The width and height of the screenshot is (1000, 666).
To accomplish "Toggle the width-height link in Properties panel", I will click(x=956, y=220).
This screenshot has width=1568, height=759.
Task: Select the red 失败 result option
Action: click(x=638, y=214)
------
Problem statement: How many lines of the data above contain the string "screenshot"? Tally them and reply with the number alone.

Solution for this problem: 2